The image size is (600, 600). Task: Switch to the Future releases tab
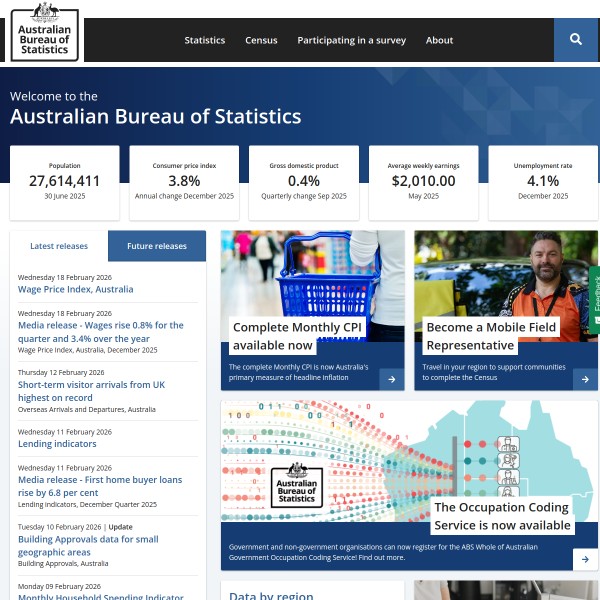[x=157, y=246]
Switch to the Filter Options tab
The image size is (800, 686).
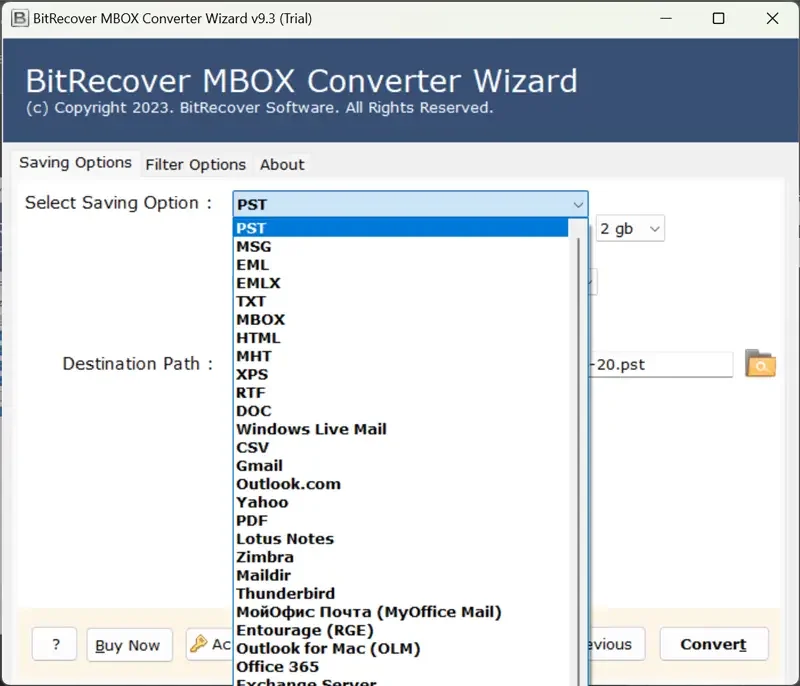pyautogui.click(x=195, y=164)
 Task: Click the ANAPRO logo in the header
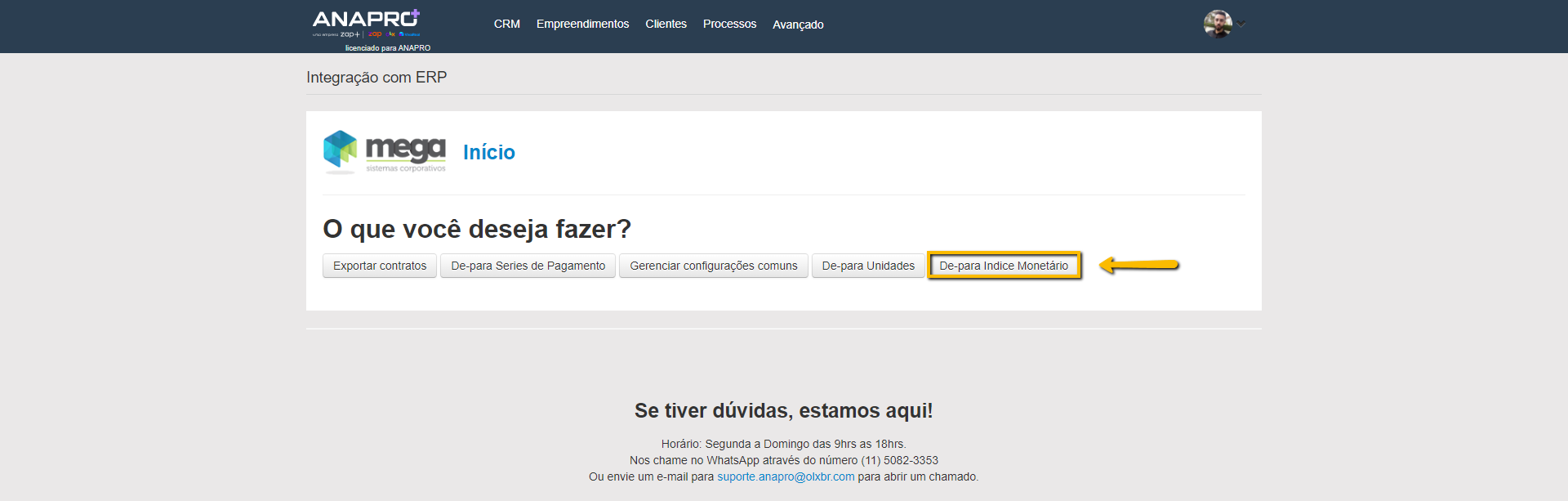[363, 19]

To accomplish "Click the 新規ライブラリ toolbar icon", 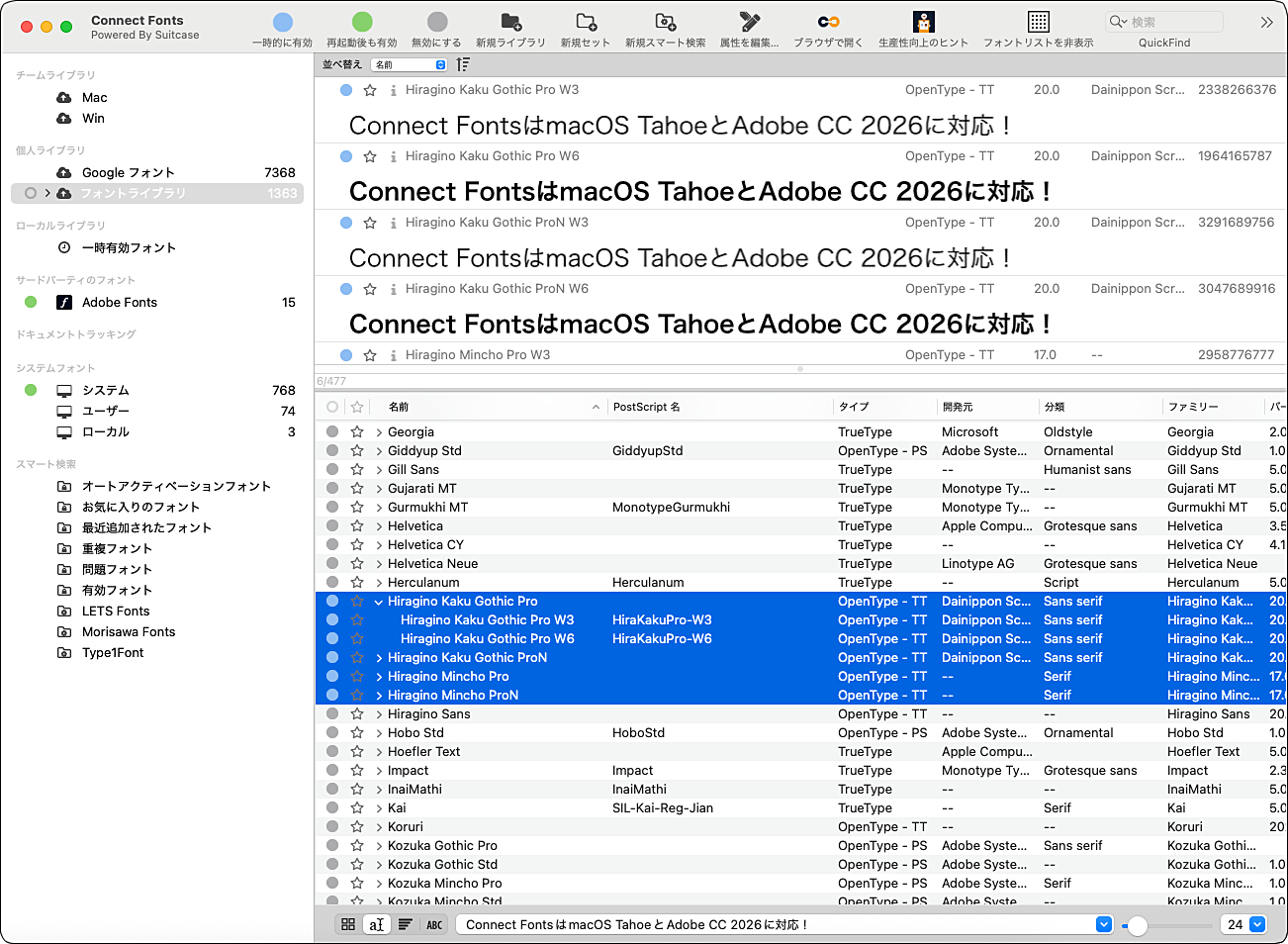I will (x=510, y=23).
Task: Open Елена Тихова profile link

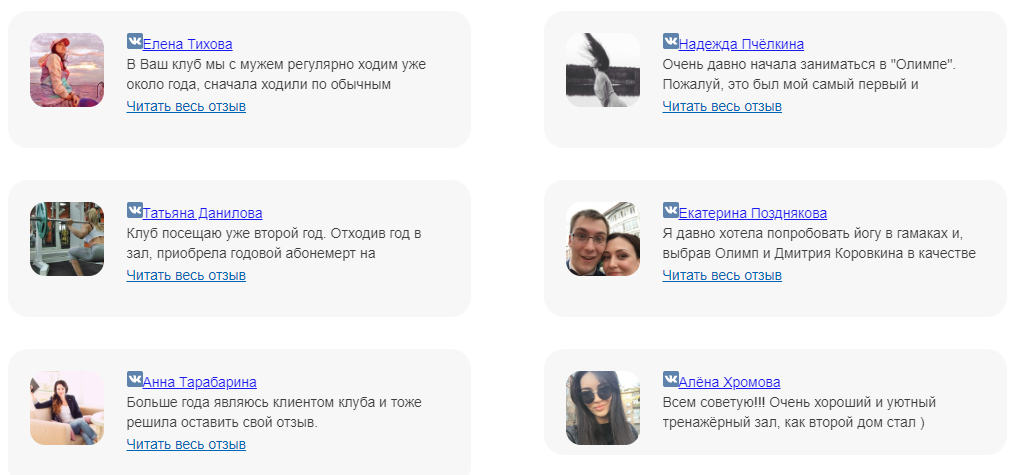Action: [187, 44]

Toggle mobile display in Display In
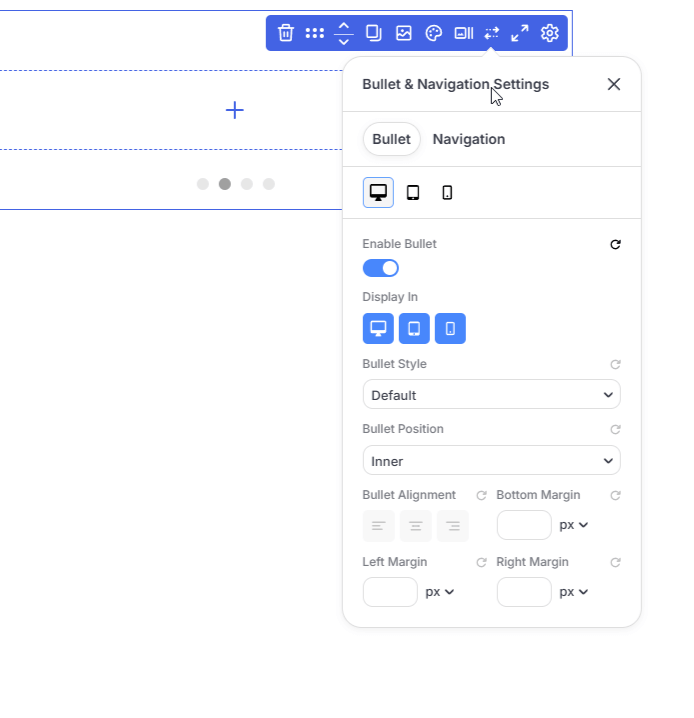pos(450,328)
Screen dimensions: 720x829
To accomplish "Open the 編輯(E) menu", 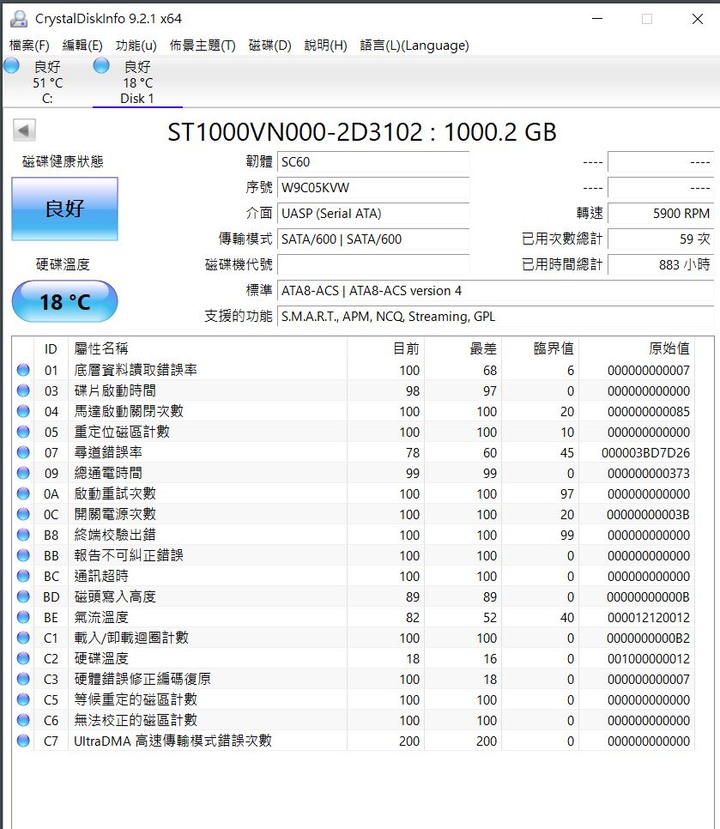I will pyautogui.click(x=82, y=45).
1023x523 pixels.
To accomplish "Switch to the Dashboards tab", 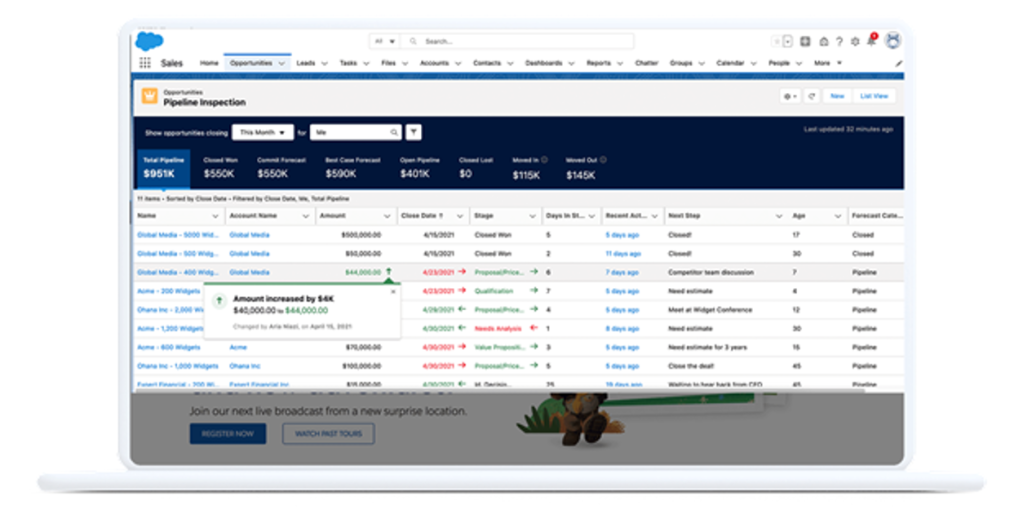I will point(544,63).
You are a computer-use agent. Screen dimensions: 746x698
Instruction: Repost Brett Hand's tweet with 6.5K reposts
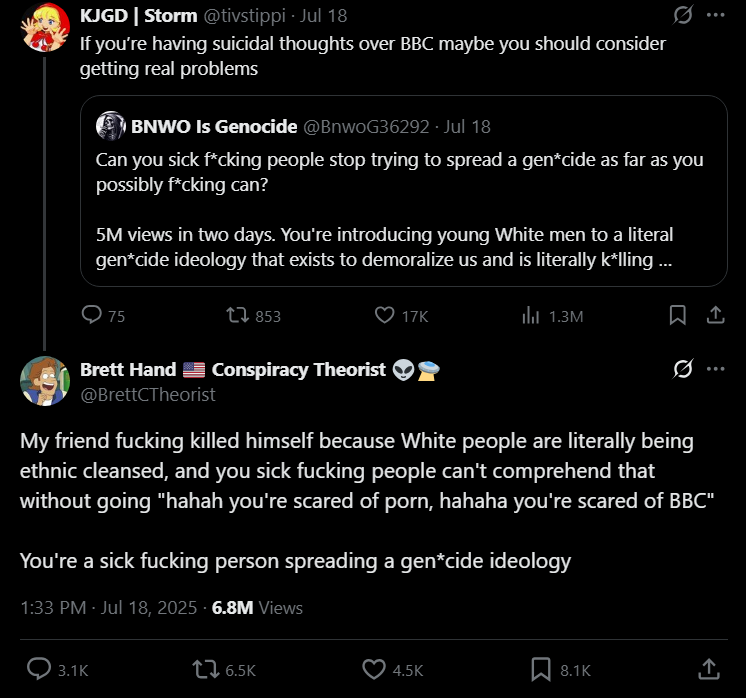(206, 669)
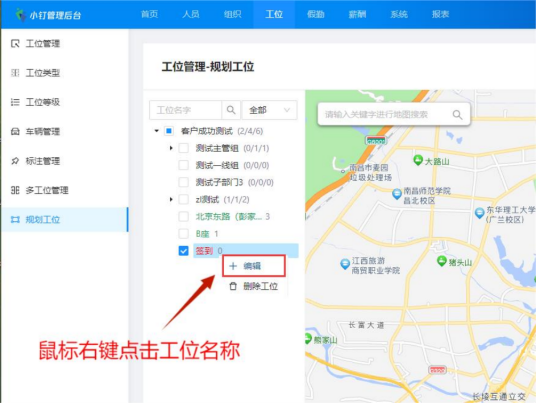Click the 工位名字 search magnifier icon
The image size is (536, 404).
click(231, 110)
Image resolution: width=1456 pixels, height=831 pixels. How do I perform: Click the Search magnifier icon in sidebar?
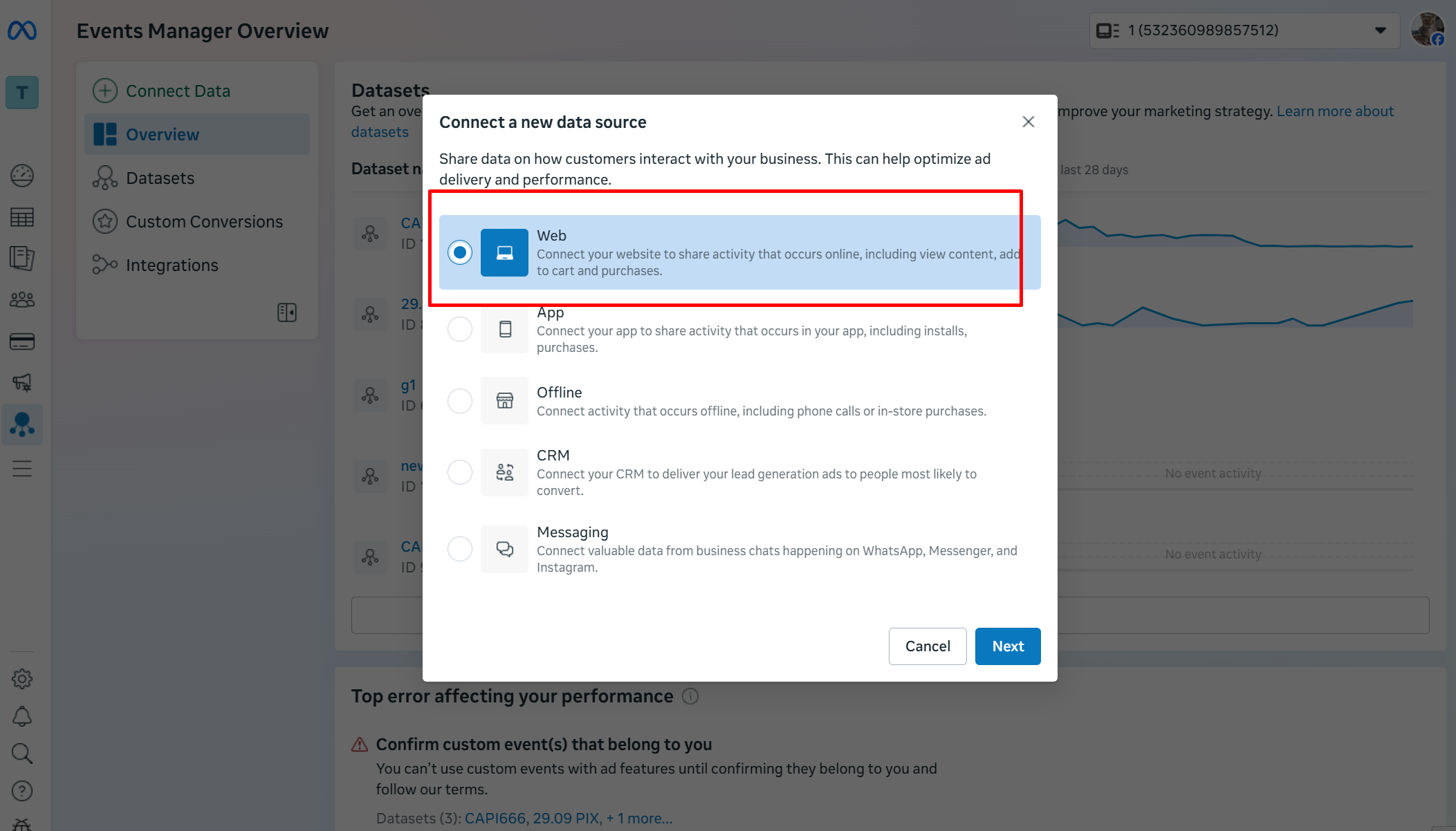(x=22, y=754)
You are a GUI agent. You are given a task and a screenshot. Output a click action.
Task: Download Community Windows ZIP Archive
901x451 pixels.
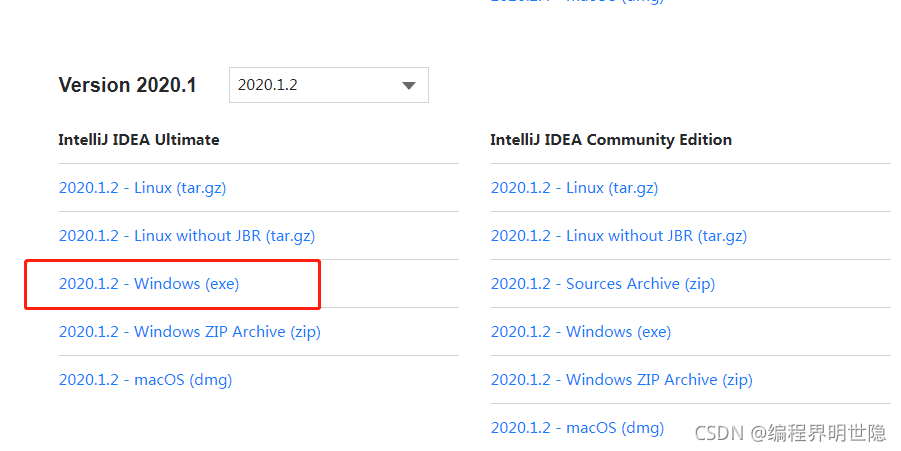622,380
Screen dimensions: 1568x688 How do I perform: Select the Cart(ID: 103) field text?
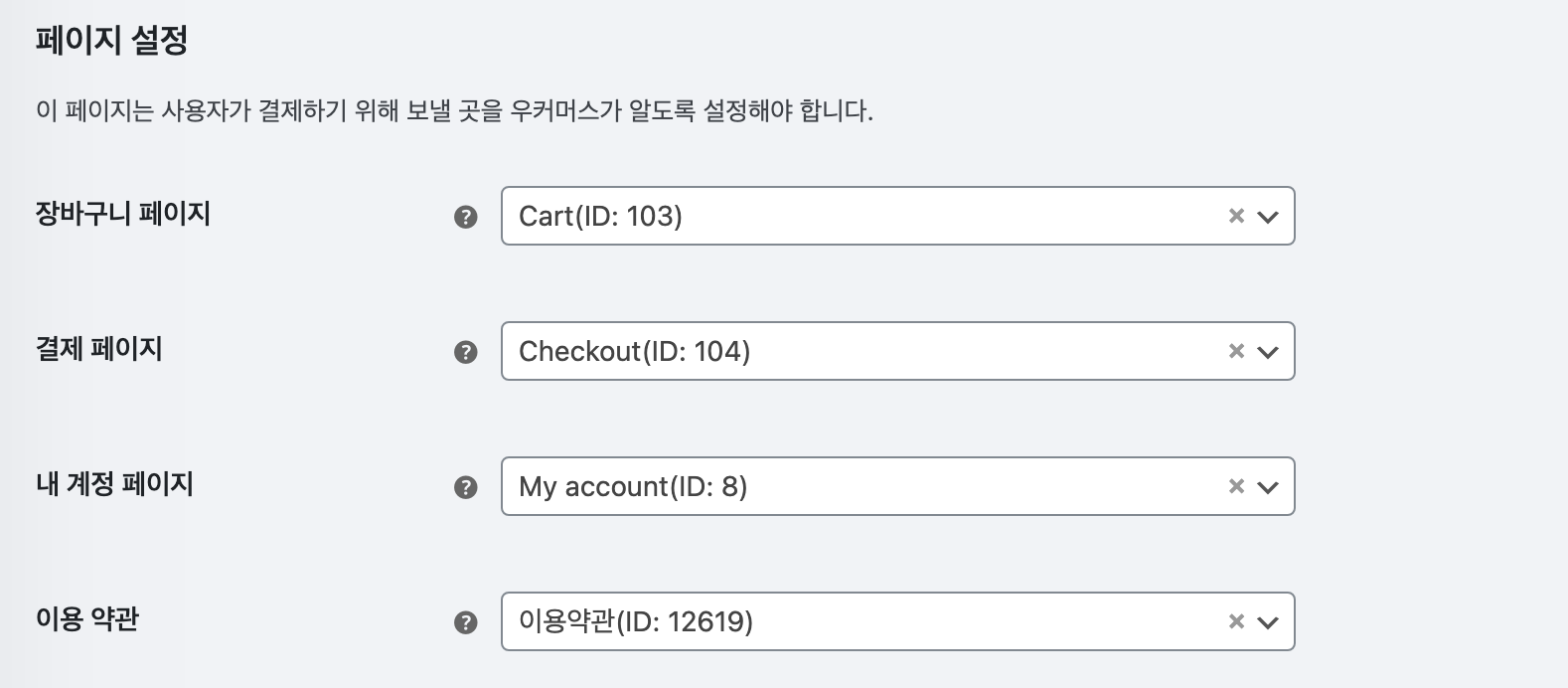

——

### [Task requirements]
The records are given above. Copy each line in them that holds "dimensions".

### [Solution for this exercise]
Screen dimensions: 720x829
You are a computer-use agent. Screen dimensions: 746x698
Screen dimensions: 1568x688 How do I perform: Select the Cart(ID: 103) field text?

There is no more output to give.